La victoria de la candidatura de Junts pel Sí en número de escaños, sin obtener la mayoría absoluta, no estuvo acompañada del suficiente número de votos para convertirse en el clamoroso plebiscito que auguraba la coalición electoral, integrada básicamente por CDC y ERC. El movimiento político y emocional vinculado al independentismo es fuerte, pero su hegemonía social y cultural tiene unos límites, es menor de lo que proclama y reclama: un 47% de votos.

Aun así, el independentismo, a través de los 72 diputados que reúnen Junts pel Sí y la CUP ha aprobado en el Parlamento catalán, como primera medida de la nueva legislatura, y antes de la elección de presidente y formación de gobierno –algo complejo y lejano a tenor de la falta de apoyos de Artur Mas–, una declaración con la que pretendía iniciar la llamada “desconexión” de las instituciones y leyes españolas. Como era previsible, el Gobierno la ha recurrido ante eTribunal Constitucional. Es verdad que se trata de una iniciativa que no cuenta con el mandato de los electores, que significa la ruptura de la legalidad democrática y la marginación, de hecho, de más del 50% del electorado, representado por 63 diputados. Pero también es verdad que nos enfrentamos no sólo a un problema de legalidad, sino también a una cuestión esencialmente política.

Uno de los errores que se cometen al analizar la situación es simplificar en exceso la realidad de la sociedad catalana, más compleja que la artificiosa división entre “independentistas” y “unionistas”. Es heterogénea en propuestas políticas, opiniones y fórmulas sobre cómo encarar el futuro. Me refiero al encaje de Cataluña en España, pero también al gobierno de la vida cotidiana, las necesidades y oportunidades de siete millones y medio de ciudadanos y ciudadanas.

En cualquier caso, la sociedad parece tener más responsabilidad política que quienes se creen llamados a iniciar un proceso de incierto final: según un reciente sondeo cerca de un 60% de la ciudadanía catalana se manifiesta a favor de negociar mayores niveles de autogobierno si el 20 de diciembre hay un cambio en el gobierno de España frente al 31% partidario de seguir la vía independentista.

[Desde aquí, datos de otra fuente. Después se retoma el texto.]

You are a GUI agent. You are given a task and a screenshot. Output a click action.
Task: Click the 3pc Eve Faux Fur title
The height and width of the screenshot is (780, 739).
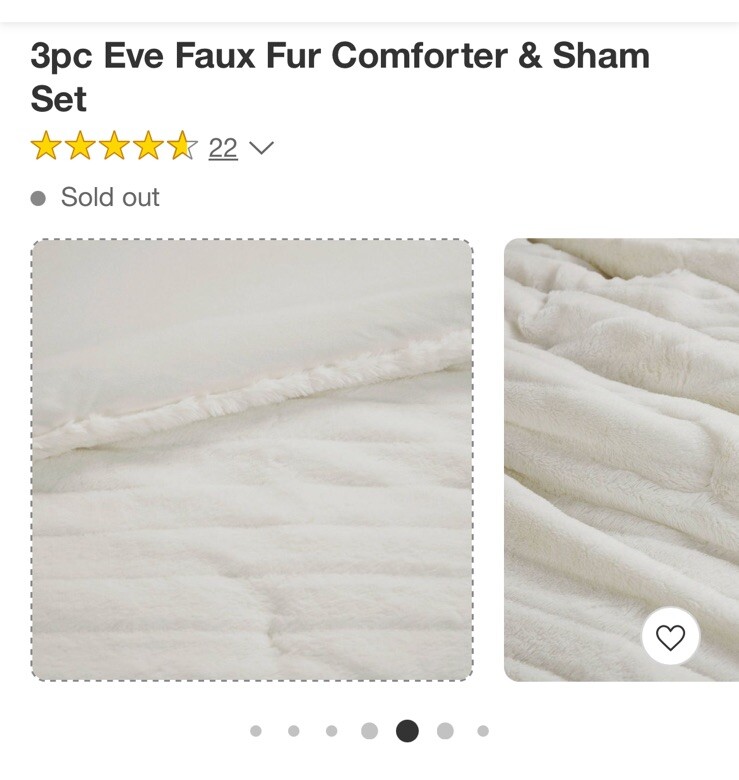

No nos engañemos: Cataluña tiene un problema, pero España también. En la futura agenda política deberá figurar la urgencia de iniciar una nueva etapa de diálogo para solucionar el encaje de Cataluña en una España democrática, plural y diversa que ofrezca respuesta mediante el pacto y la reforma a demandas muy transversales que tienen que ver con el respeto a la identidad, la lengua, la cultura, la diferencia –que no quiere decir desigualdad ni privilegio–, el esfuerzo económico, los efectos de la crisis o las necesidades en inversiones. En vísperas de las elecciones generales se tenderá a reforzar los grandes gestos y los discursos de firmeza, pero se debe superar la inacción de los todavía actuales gobiernos de Madrid y Barcelona que gesticulan en lo territorial e identitario pero que comparten muchos puntos de vista en lo ideológico, económico y social.

La Asociación La Tercera Vía que presido nació con la vocación de apostar por el diá- logo y el acuerdo, por resolver ese encaje de Cataluña en España desde una nueva perspectiva de mutua lealtad institucional. Frente a la huida hacia adelante o frente al inmovilismo reivindicamos el diálogo y reafirmamos que sí, que existe una tercera vía que forma parte de la mejor tradición del catalanismo político reformista, partidario del pacto y del progreso colectivo.